-- Start of Material provided --

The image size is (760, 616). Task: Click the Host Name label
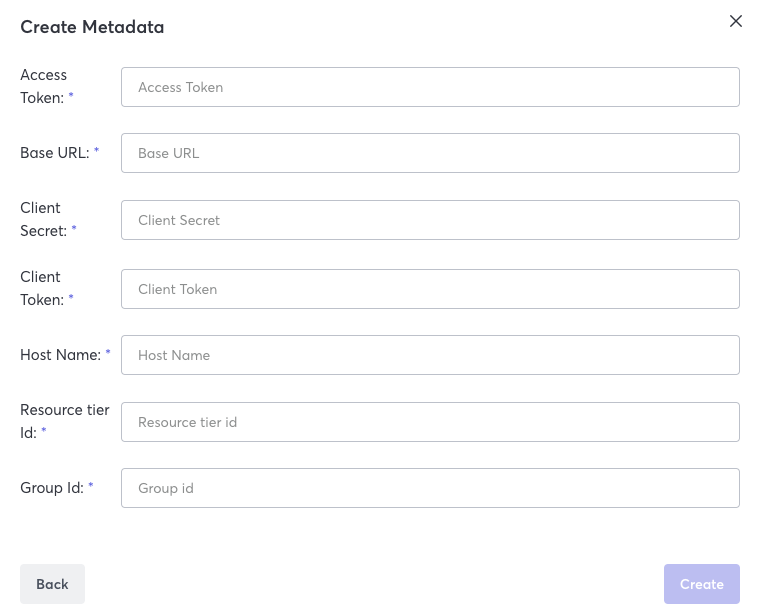click(60, 355)
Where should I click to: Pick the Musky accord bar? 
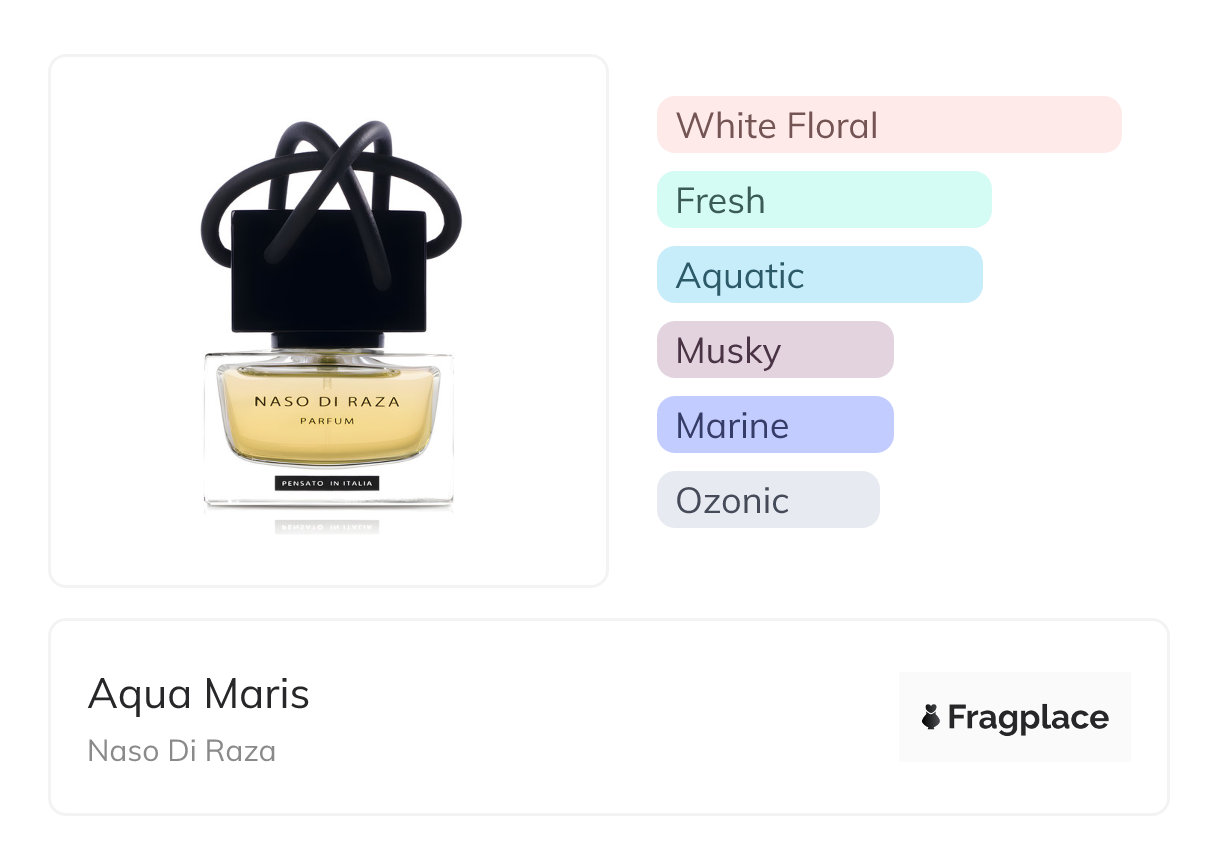774,350
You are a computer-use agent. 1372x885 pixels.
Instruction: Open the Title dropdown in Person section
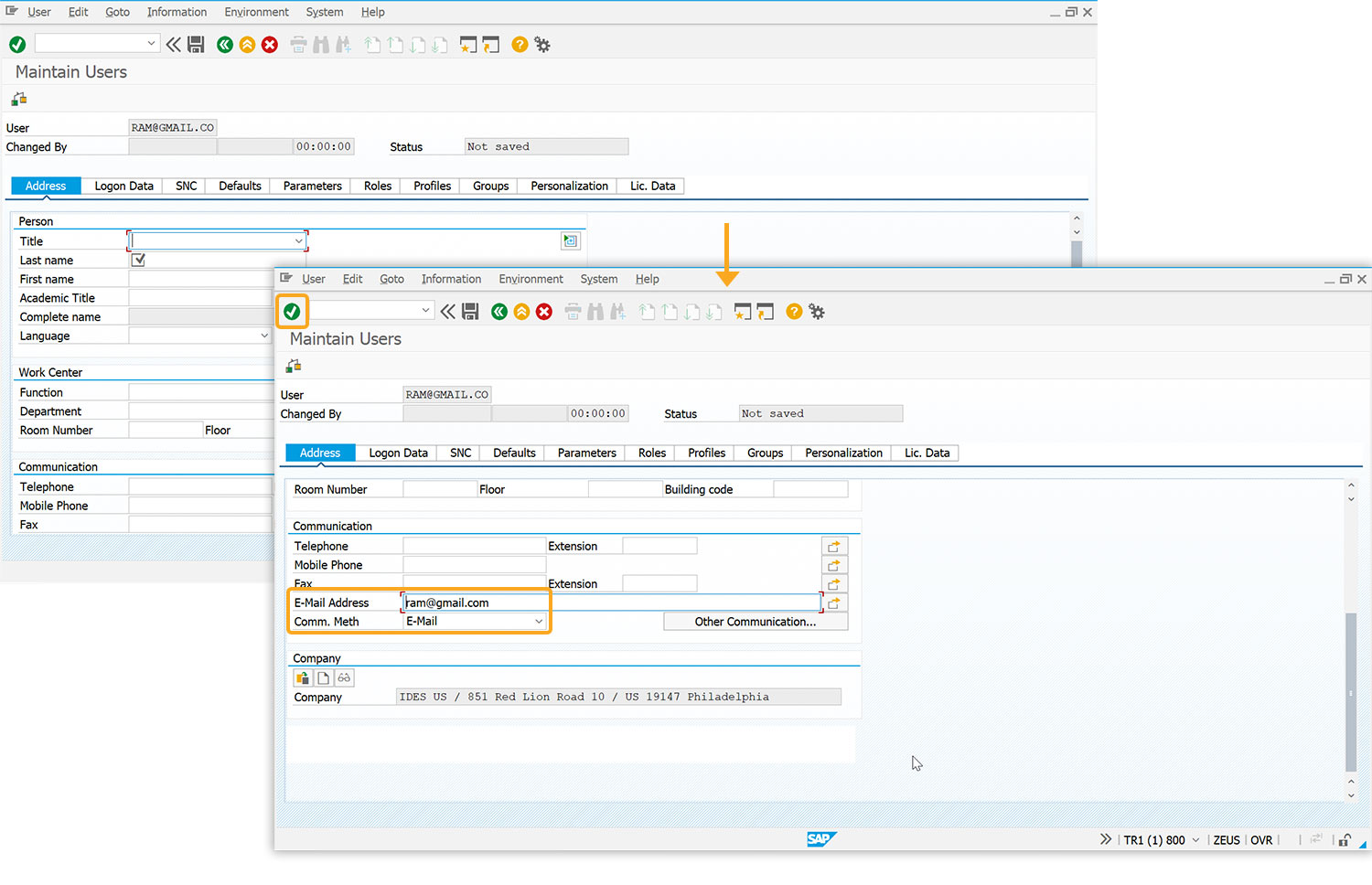(298, 241)
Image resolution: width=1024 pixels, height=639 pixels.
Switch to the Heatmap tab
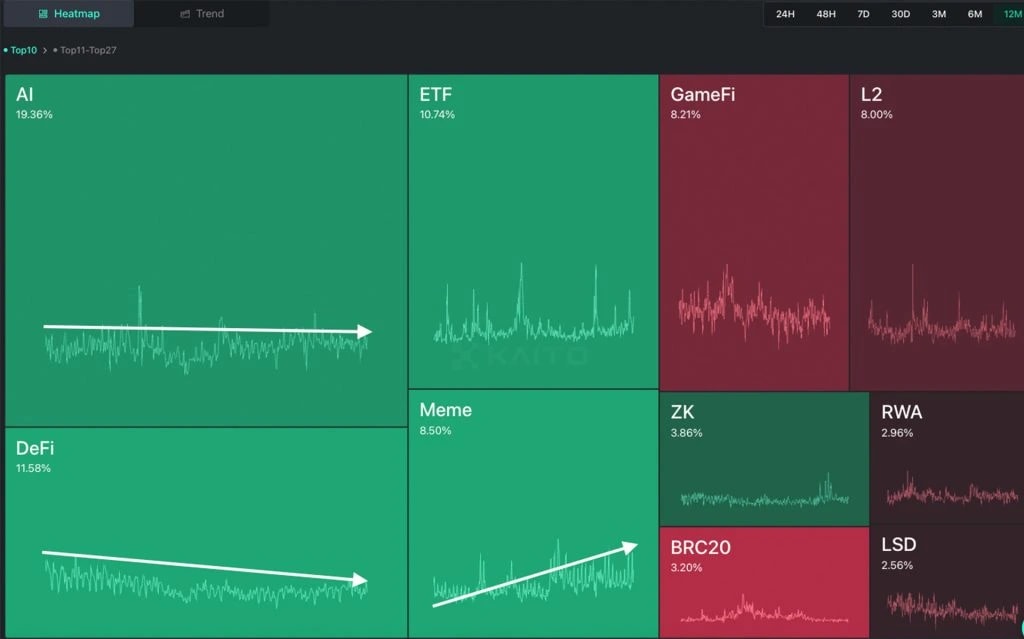[x=70, y=13]
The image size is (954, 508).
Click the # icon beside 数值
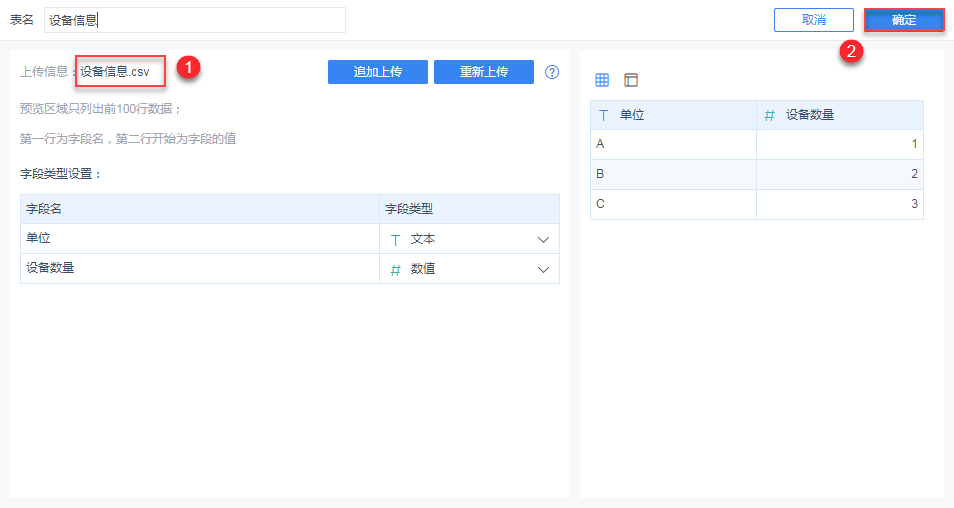point(395,269)
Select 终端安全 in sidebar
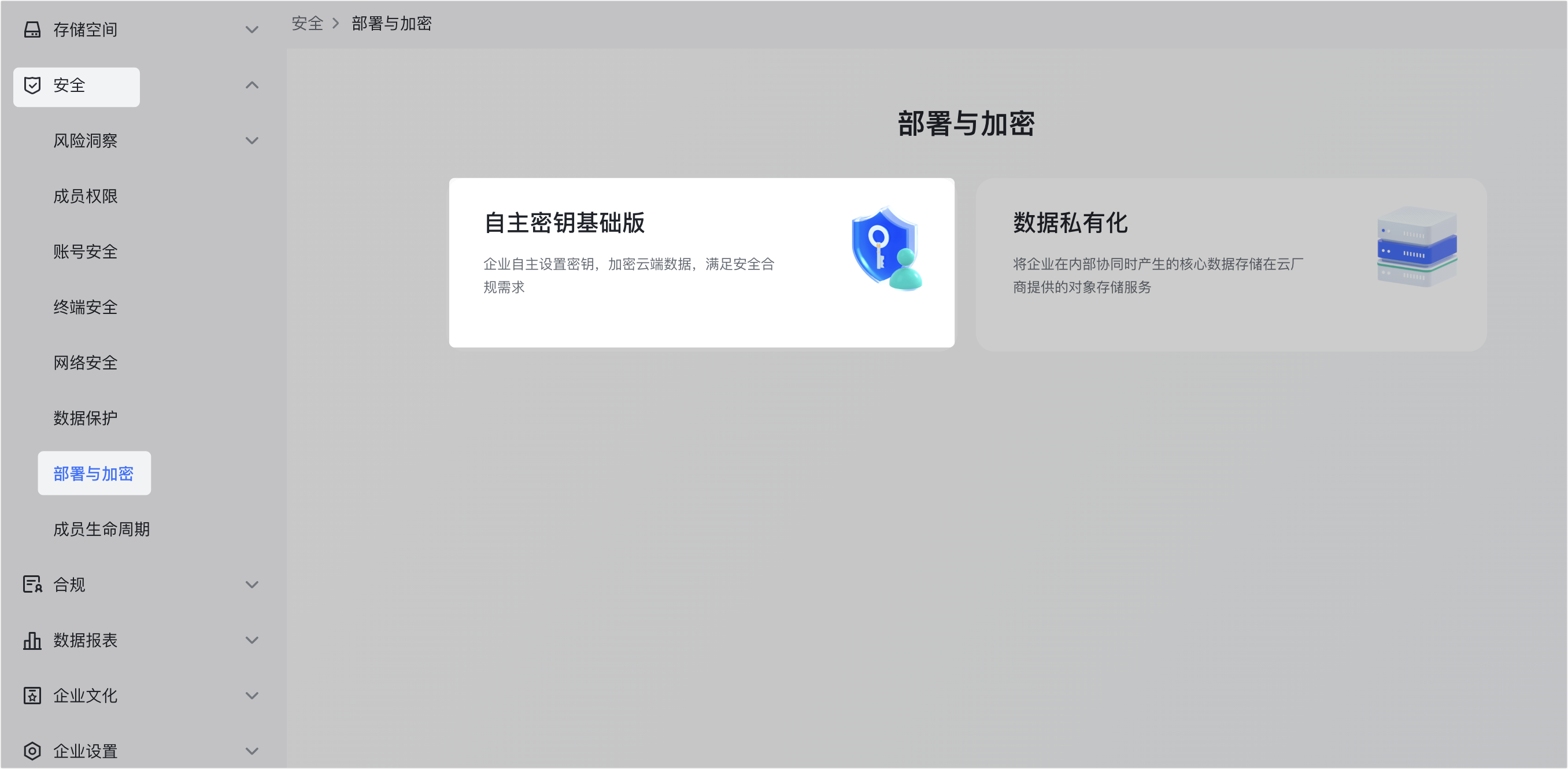The width and height of the screenshot is (1568, 769). point(85,307)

-- End of Material provided --

Direction
Can you rename "image size" to "screenshot dimensions" throughout the listing above and repeat its lines otherwise unchanged, omitting the pictures?

Exercise response
The screenshot dimensions is (760, 616). Task: Click the Host Name label
click(60, 355)
Where should I click to: Pick the Musky accord bar? 
774,350
You are a computer-use agent. 1372x885 pixels.
Instruction: Open the Title dropdown in Person section
(298, 241)
Image resolution: width=1024 pixels, height=639 pixels.
Switch to the Heatmap tab
[x=70, y=13]
The screenshot dimensions is (954, 508).
Click the # icon beside 数值
point(395,269)
Select 终端安全 in sidebar
The width and height of the screenshot is (1568, 769). point(85,307)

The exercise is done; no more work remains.